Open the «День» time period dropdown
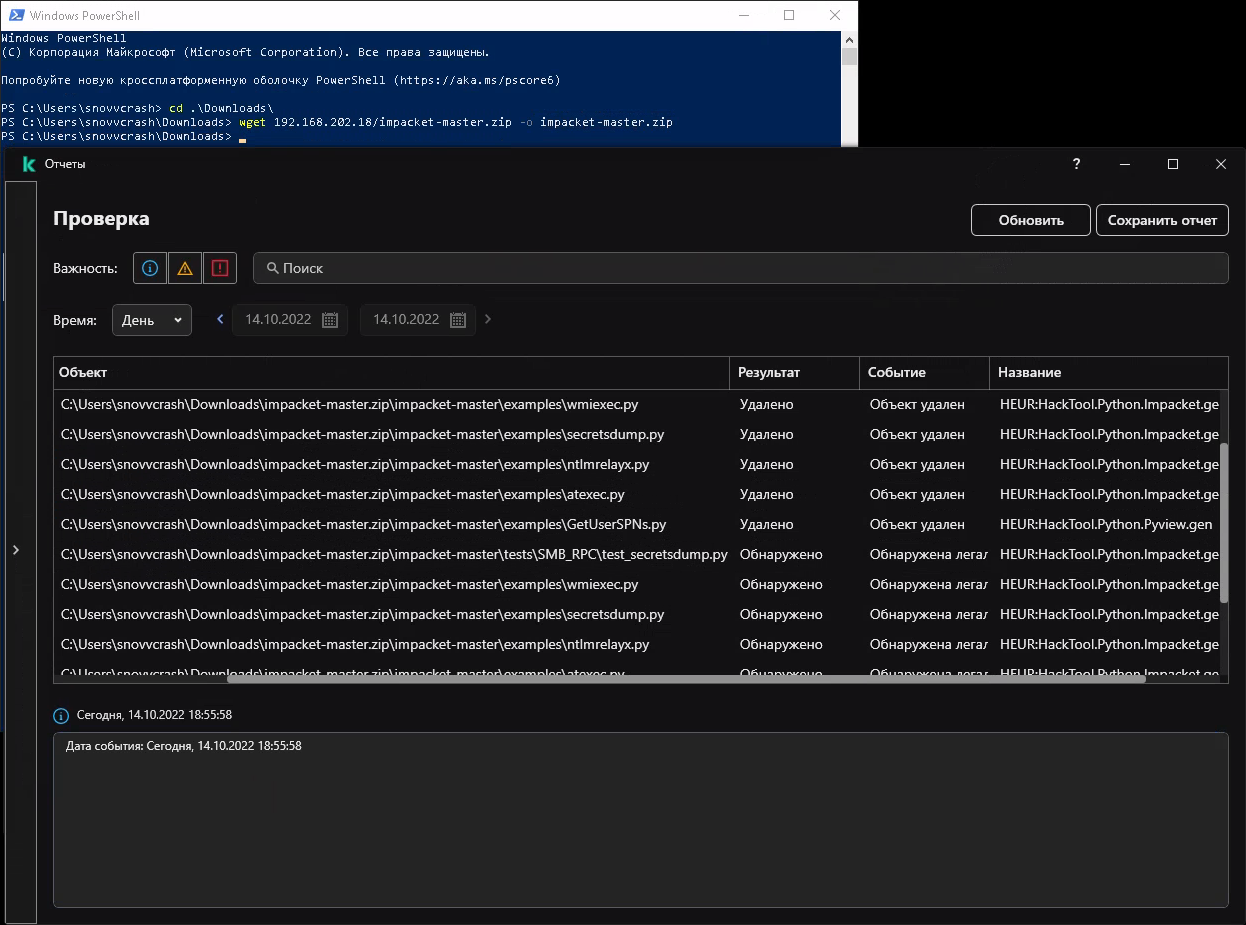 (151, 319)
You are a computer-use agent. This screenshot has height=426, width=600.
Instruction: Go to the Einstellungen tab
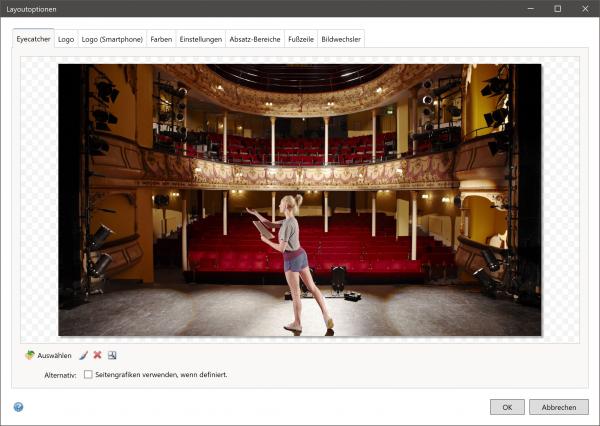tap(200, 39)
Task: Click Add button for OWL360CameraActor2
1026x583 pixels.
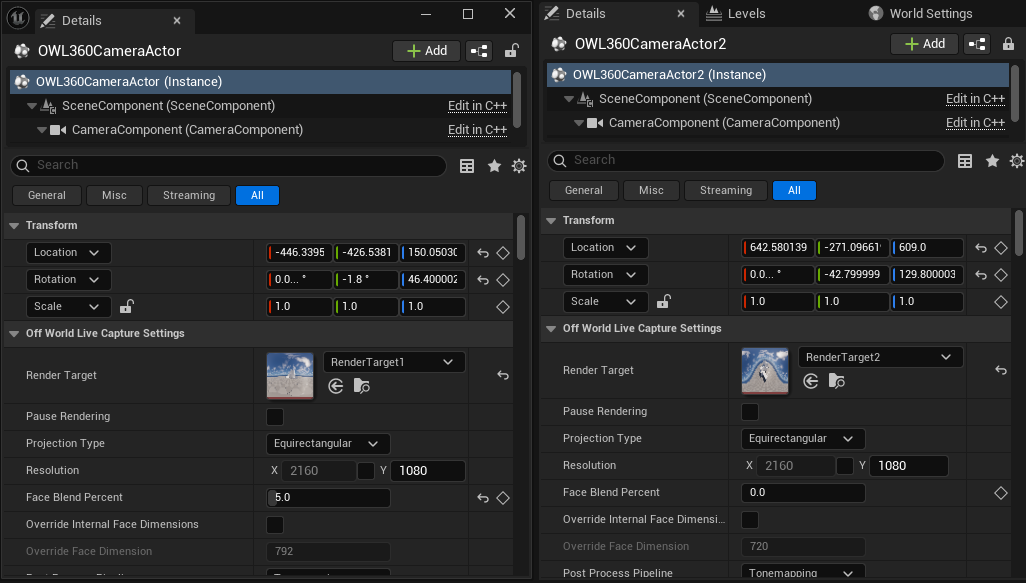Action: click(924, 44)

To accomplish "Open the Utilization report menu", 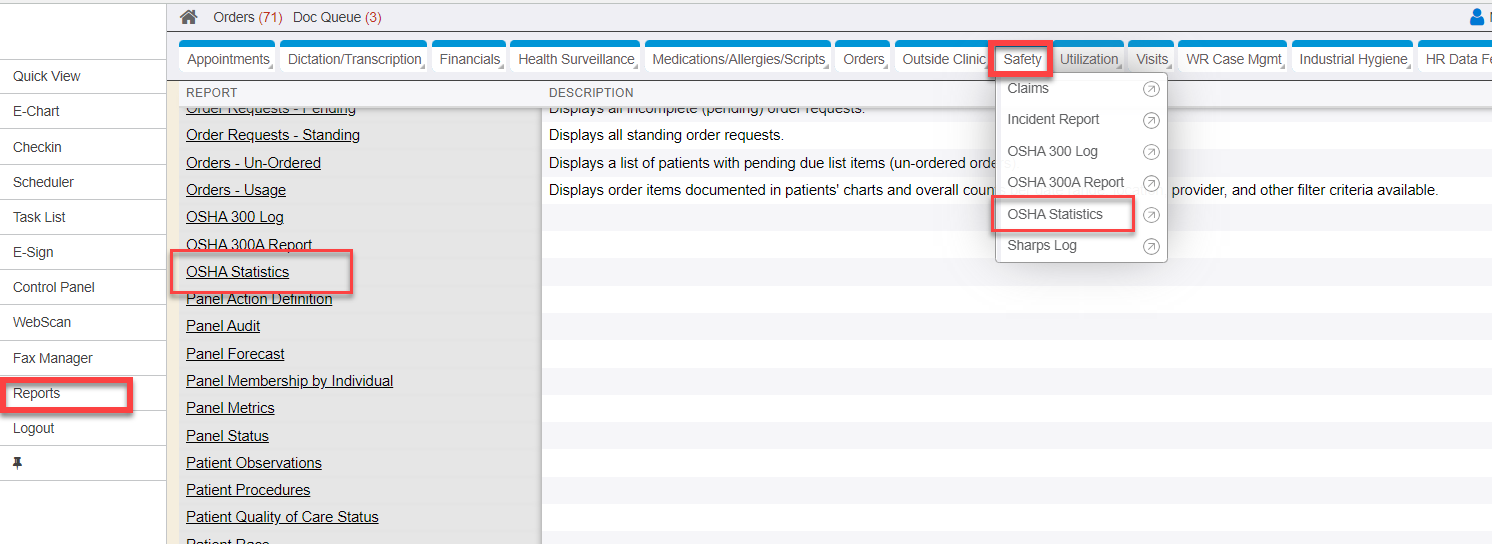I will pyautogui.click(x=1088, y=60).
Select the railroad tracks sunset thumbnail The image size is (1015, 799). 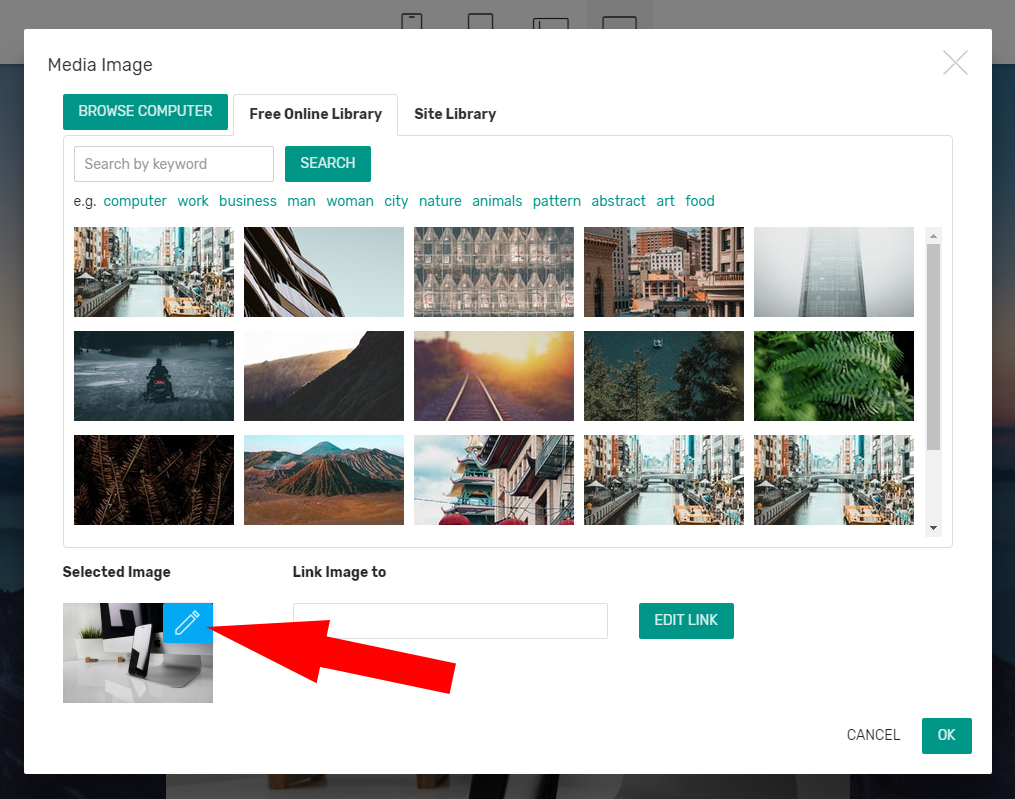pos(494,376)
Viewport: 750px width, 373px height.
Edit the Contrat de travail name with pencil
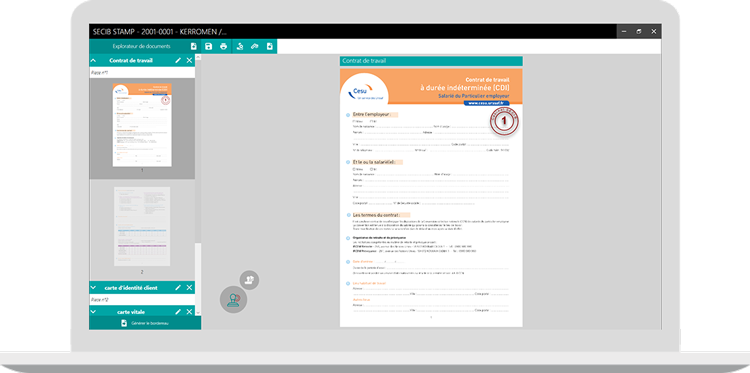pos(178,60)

=== What you should do ===
Omit the pictures and write out the lines above from the one with "Viewport: 750px width, 373px height." through the last, unchanged.

=== Task answer ===
Viewport: 750px width, 373px height.
Edit the Contrat de travail name with pencil
pos(178,60)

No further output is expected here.